Polish noblewoman (1808–1890)

Princess Izabela Maria Sanguszko (née Princess Izabela Maria Lubomirska), in Polish Izabela Maria z książąt Lubomirskich księżna Sanguszkowa (1 March 1808 – 18 March 1890) was a Polish noblewoman.

Princess Izabela Maria was born to Prince Henryk Ludwik Lubomirski (15 September 1777 – 20 October 1850) and Princess Teresa Czartoryska (30 July 1785 – 31 December 1868). Through her father she was great-granddaughter of Prince Stanisław Lubomirski and through her mother she was granddaughter of Prince Józef Klemens Czartoryski. She had two sisters: Dorota and Jadwiga Julia (she married Eugène, 8th Prince of Ligne) and brother Jerzy Henryk.
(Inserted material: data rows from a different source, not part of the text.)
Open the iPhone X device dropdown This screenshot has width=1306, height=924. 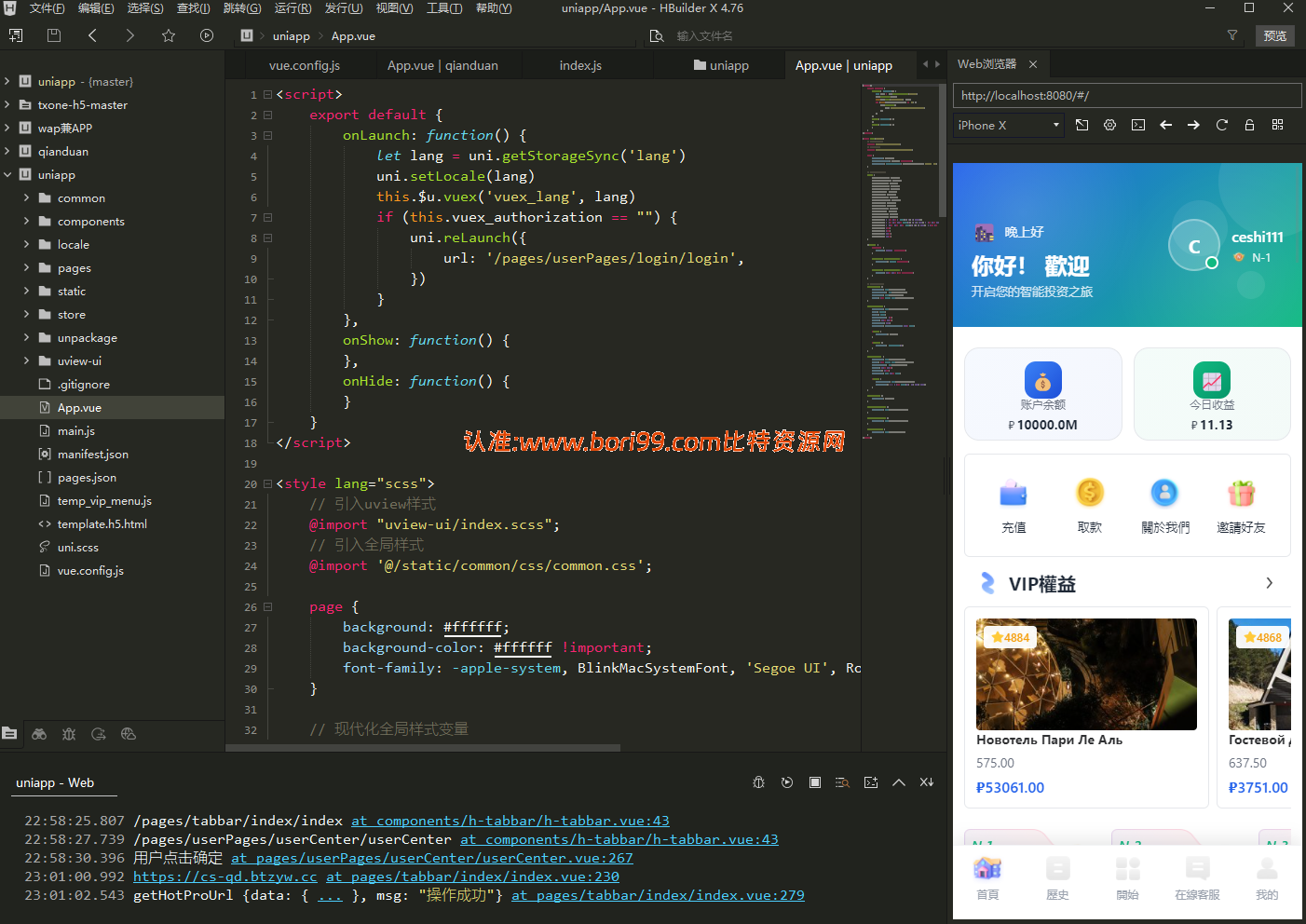point(1009,125)
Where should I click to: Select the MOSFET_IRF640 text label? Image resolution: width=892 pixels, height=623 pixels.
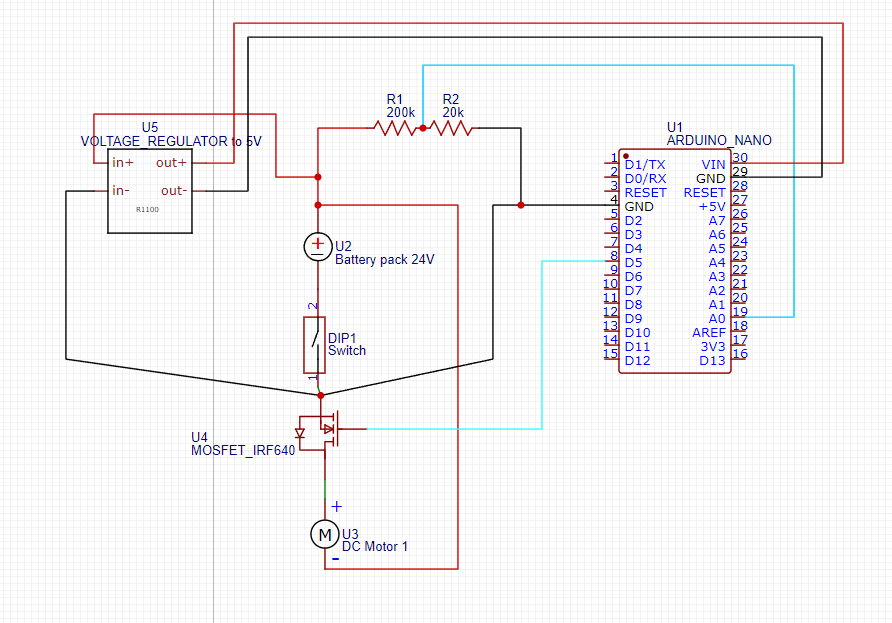tap(243, 451)
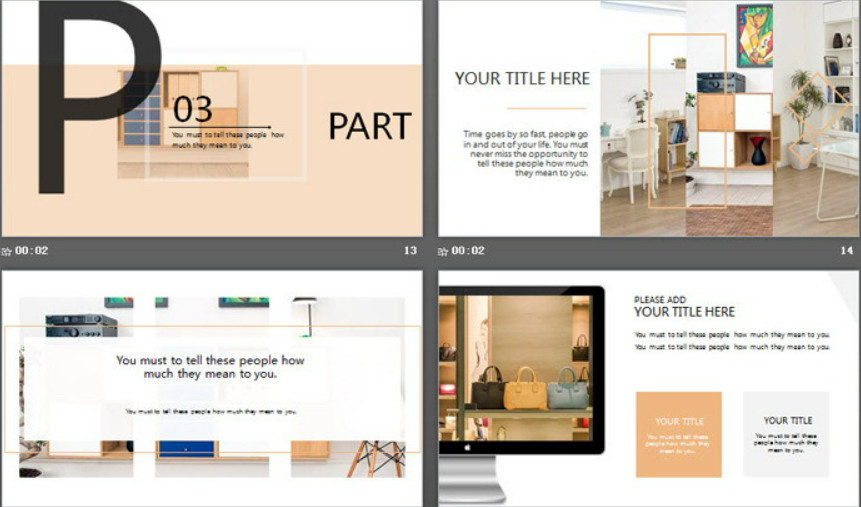Image resolution: width=861 pixels, height=507 pixels.
Task: Click slide number 13 label
Action: coord(410,251)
On 6 July 1829, in Przeworsk she married Prince Władysław Hieronim Sanguszko. They had five children:
- Jadwiga Klementyna Sanguszko (1830–1918) – she married Prince Adam Stanisław Sapieha
- Roman Damian Sanguszko (1832–1917) – he married Countess Karolina of Thun and Hohenstein, great-granddaughter of Count Alois Friedrich von Brühl
- Pawel Roman Sanguszko (1834–1876) – he married firstly Countess Marie Gfn von der Borch-Warkland and secondly Georgina Apponyi de Nagy-Appony
- Helena Sanguszko (1836–1891)
- Eustachy Stanisław Sanguszko (1842–1903) – he married Countess Konstancja Anna Zamoyska

She died in 1890.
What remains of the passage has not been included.